On this battlefield anyone who advocates firearms regulation finds himself immediately on the defensive, forced into arcane debate over the exact meaning of the Second Amendment, and branded an enemy of The People.

An important effect of the NRA’s propaganda was to arm even the least articulate of gun owners with a snappy response that allows them to readily deflect unfriendly challenges from the unpersuaded and at the same time to avoid having to think about what kinds of firearms regulations might indeed ease the national crisis. (To the NRA, of course, guns are not the crisis. People are. More jails and swifter prosecution will solve the problem of gun violence.) In this intellectual desert, the mere act of possessing or manufacturing a gun, even a Cobray M-11/9, becomes a noble and patriotic undertaking.
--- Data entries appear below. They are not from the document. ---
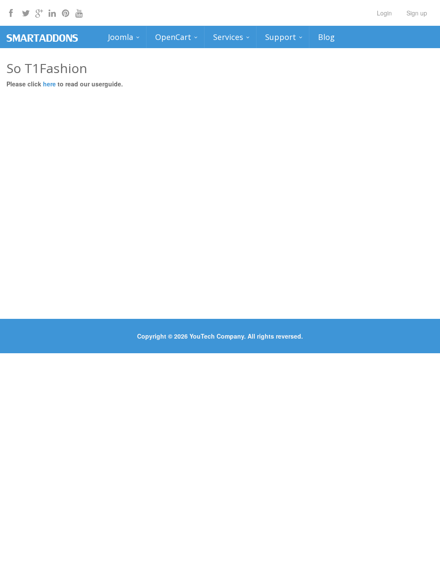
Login (384, 13)
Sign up (416, 13)
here (50, 83)
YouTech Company (216, 336)
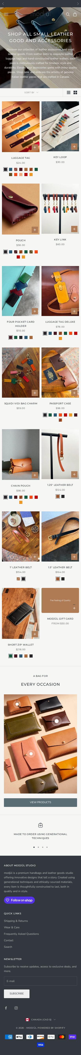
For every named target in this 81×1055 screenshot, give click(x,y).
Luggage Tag (20, 157)
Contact (8, 940)
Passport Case (60, 403)
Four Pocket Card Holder (21, 323)
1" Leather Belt (21, 567)
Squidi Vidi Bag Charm (20, 403)
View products (40, 802)
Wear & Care (11, 927)
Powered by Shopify (51, 1027)
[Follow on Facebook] (6, 1008)
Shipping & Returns (16, 921)
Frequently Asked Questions (21, 934)
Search (8, 947)
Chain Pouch (20, 485)
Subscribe (17, 993)
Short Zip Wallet (21, 644)
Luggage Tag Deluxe (60, 321)
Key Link (60, 239)
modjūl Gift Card (60, 618)
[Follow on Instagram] (16, 1008)
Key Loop (60, 157)
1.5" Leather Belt (60, 567)
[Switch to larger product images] (68, 92)
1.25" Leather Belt (60, 484)
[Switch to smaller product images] (75, 92)
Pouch (21, 240)
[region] (40, 831)
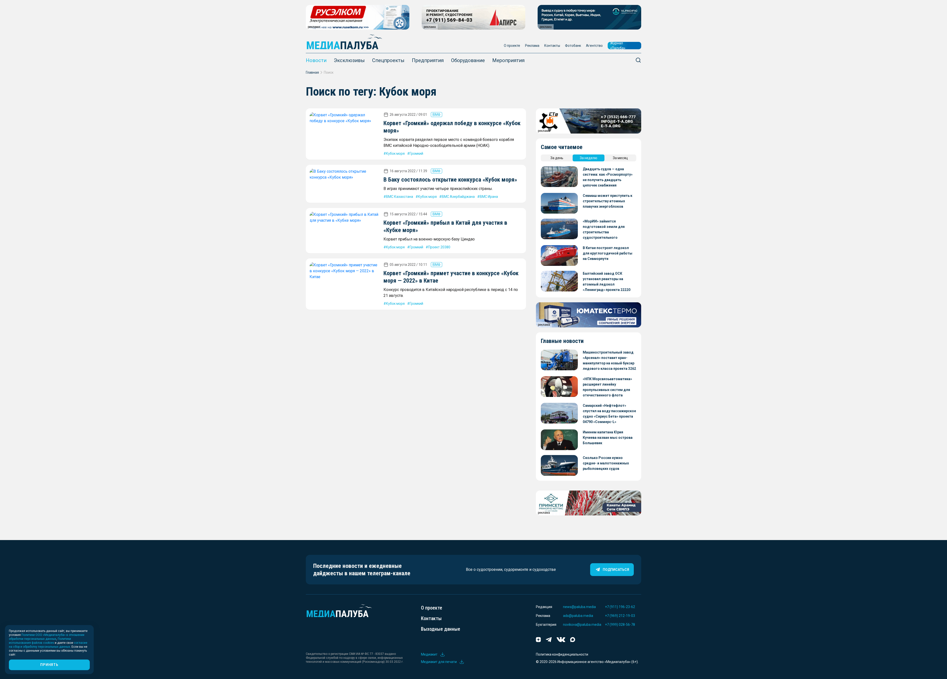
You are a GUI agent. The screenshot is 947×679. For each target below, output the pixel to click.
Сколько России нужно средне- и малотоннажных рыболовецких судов (606, 463)
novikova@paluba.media (582, 625)
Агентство (594, 46)
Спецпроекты (388, 60)
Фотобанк (573, 46)
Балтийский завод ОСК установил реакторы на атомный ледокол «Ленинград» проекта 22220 (606, 282)
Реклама (532, 46)
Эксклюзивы (349, 60)
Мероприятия (508, 60)
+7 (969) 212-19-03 (620, 616)
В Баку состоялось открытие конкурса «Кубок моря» (450, 179)
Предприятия (428, 60)
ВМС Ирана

The NRA was not always the paranoid, Constitution-thumping entity it is today. Nor is its current radicalism shared by the great mass of its members, many of whom simply join to take advantage of the organization’s broad array of grass-roots services or merely to get the NRA hat (mine is black with the NRA eagle insignia stitched in gold thread). The NRA is not the monolithic, omnipotent force of popular imagination. It is two organizations, and only by understanding this can one come to understand the fervor with which the association opposes even the simplest efforts at impeding the flow of guns from the good guys to the bad.

The NRA was founded in New York in 1871 by William Conant Church, a former New York Times war correspondent and soldier, and Gen. George Wingate, with the rather modest goal of sharpening the marksmanship skills of the New York National Guard and Guard units in other states by promoting a system of rifle practice and establishing rifle ranges. It remained a small, struggling organization until 1905, when federal legislation allowed the United States to sell surplus military weapons at cost to rifle clubs and made the NRA responsible for determining which clubs were qualified to acquire the guns. A 1911 amendment allowed the government to donate the guns to such clubs free of charge. Needless to say, NRA membership began to rise.

The association began attempting to influence legislation in 1934, in response to the increased clamor for firearms regulation that resulted in the National Firearms Act, which banned the sale of unregistered machine guns and sawed-off shotguns. The act was the NRA’s first defeat, but also its first victory. As originally proposed, the act would have regulated the sale of pistols and handguns as well. But the NRA objected and, in its first demonstration of how a relative few ardent loyalists can shape a nation’s laws, launched a lobbying and letter-writing campaign that convinced Congress to limit the retrictions to “gangster” weapons.

By 1946, the association had all of 155,000 members. In 1956, the NRA amended its New York State charter to include a set of objectives broader than those it had outlined in 1871. Now it sought “to promote social welfare and public safety, law and order, and the national defense; to educate and train citizens of good repute in the safe and efficient handling of small arms,” and, broadly, “to encourage the lawful ownership and use of small arms by citizens of good repute.”

The NRA was still largely a sportsman’s organization, promoting target shooting, hunting, and hunter’s rights. It might have kept to this moderate course if not for the assassination of John F. Kennedy in 1963, which prompted a horrified and heartbroken nation to call for gun control. The NRA, now galvanized by a threat to its members’ favorite pastimes, began attacking controls and pressuring legislators to oppose them, while sidestepping the fact that Lee Harvey Oswald acquired his rifle by mail through an advertisement in the American Rifleman . Nonetheless, Congress passed the Gun Control Act of 1968.